▸ **SUPPLIED PASSAGE**
::::::::::
Projets novateurs réalisés

Bosonic Theory via Nonstandard Harmonic Analysis

The project is part of the PhD research conducted by Madeline Berezowski. It is also part of a multifaceted research program developed collaboratively by Dr. Sowa and Dr. Fransson. It revolves around the idea of developing custom mathematical methods in support of frontier quantum physics research. Our specific target is an analysis of systems of bosons and the anisotropic spin chains, and their quantum phase transitions. Our theoretical insights will support experimental inquiry into the fundamental properties of quantum matter. They will also furnish new paths toward the deployment of quantum-resource-enhanced technologies.

Integration of multi-omics data for predictive modelling of drug efficacy in cerebral organoids

To date, using only electrophysiological data, Epiloid has achieved a classification accuracy in the low-90% in classifying drugs on their predicted ability to modulate hyperexcitability (as seen in epilepsy). This project seeks to enhance this accuracy by incorporating multi-omic datasets into Epiloid’s machine learning pipeline, which stands to dramatically assist in collecting a holistic picture of how new therapeutics affect neural circuitry of brain organoids. This provides a useful translational tool towards personalized medicine.
Epiloid Biotechnology is pioneering the integration of human-derived 3D cerebral organoids with machine learning (ML) to enhance preclinical drug discovery for neurological diseases. This project aims to bridge the gap between complex transcriptomic readouts and ML-driven drug efficacy predictions, leveraging human-relevant in vitro models. In collaboration with the Stem Cell Network, this project will support the ongoing R&D efforts funded through Epiloid’s Ontario Genomics BioCreate grant, which focuses on
integrating multi-omics data into predictive models for neurological drug development. The project includes the development of human iPSC cultures, cerebral organoid generation, and optimization of of SOPs for transcriptomic data preprocessing for ML model integration, and validation of these models using publicly available datasets.
The project will deliver several critical outcomes, including optimized SOPs for transcriptomic data generation, high-quality organoid datasets, and enhanced ML models that integrate electrophysiological and transcriptomic data. These advancements will position Epiloid as a leader in human-relevant preclinical testing, directly supporting its long-term goal of becoming a key partner in precision drug discovery.Furthermore, this partnership aligns closely with SCN’s national mandate to accelerate the development of
regenerative medicine and cellular therapies through collaborative research.
::::::::::
▸ **EXTRACTED INFORMATION**
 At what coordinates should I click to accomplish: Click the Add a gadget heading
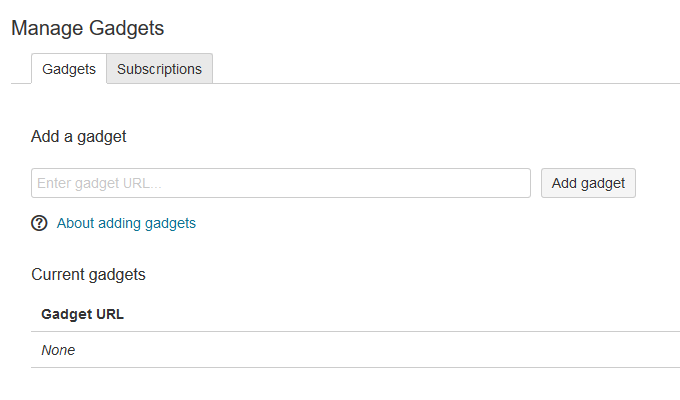(x=78, y=137)
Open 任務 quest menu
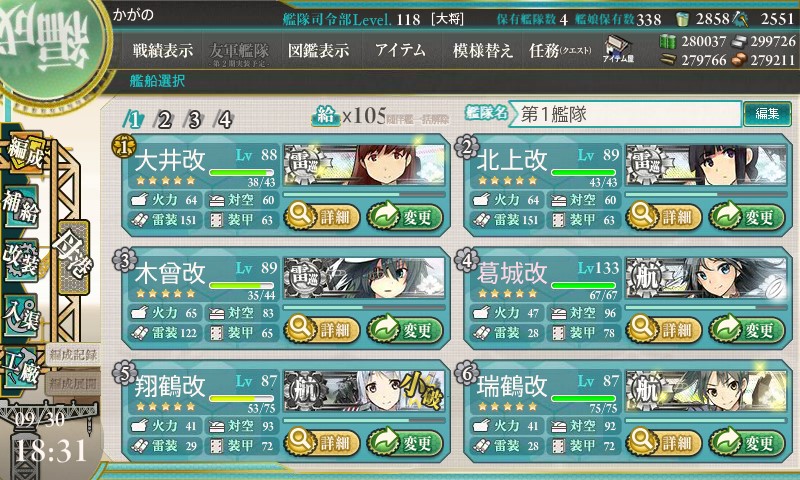 560,50
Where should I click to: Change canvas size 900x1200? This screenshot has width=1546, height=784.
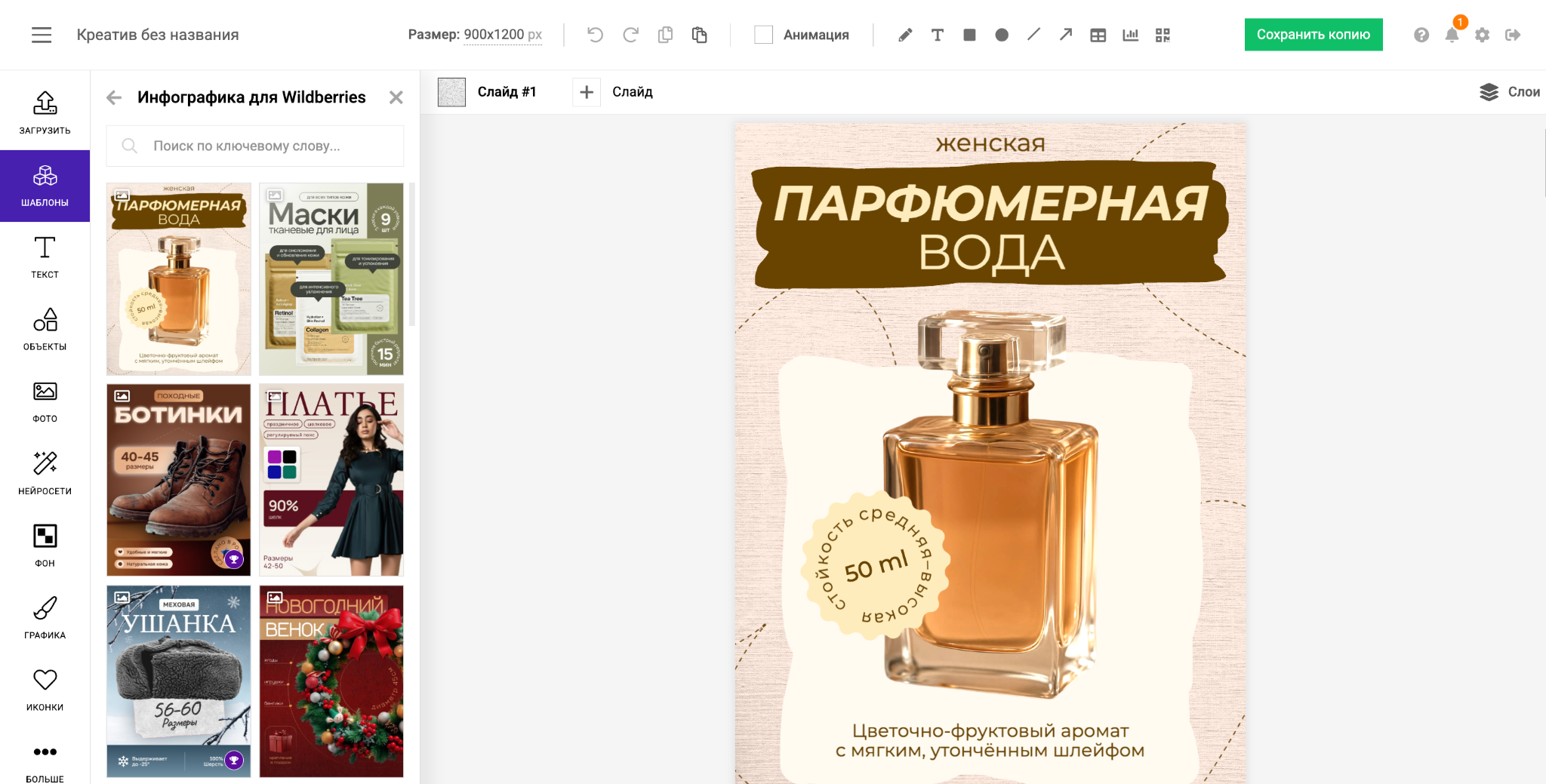(502, 35)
::::::::::
▸ **WORK TASK**
Answer these questions from the project descriptions above.
(a) Whose PhD research includes the project on bosonic theory via nonstandard harmonic analysis?
(b) Using only electrophysiological data, what classification accuracy has Epiloid achieved?
(c) Through which grant are the R&D efforts funded that the cerebral organoid project will support?

▸ **COMPLETED TASK**
(a) Madeline Berezowski
(b) An accuracy in the low-90% range
(c) Epiloid's Ontario Genomics BioCreate grant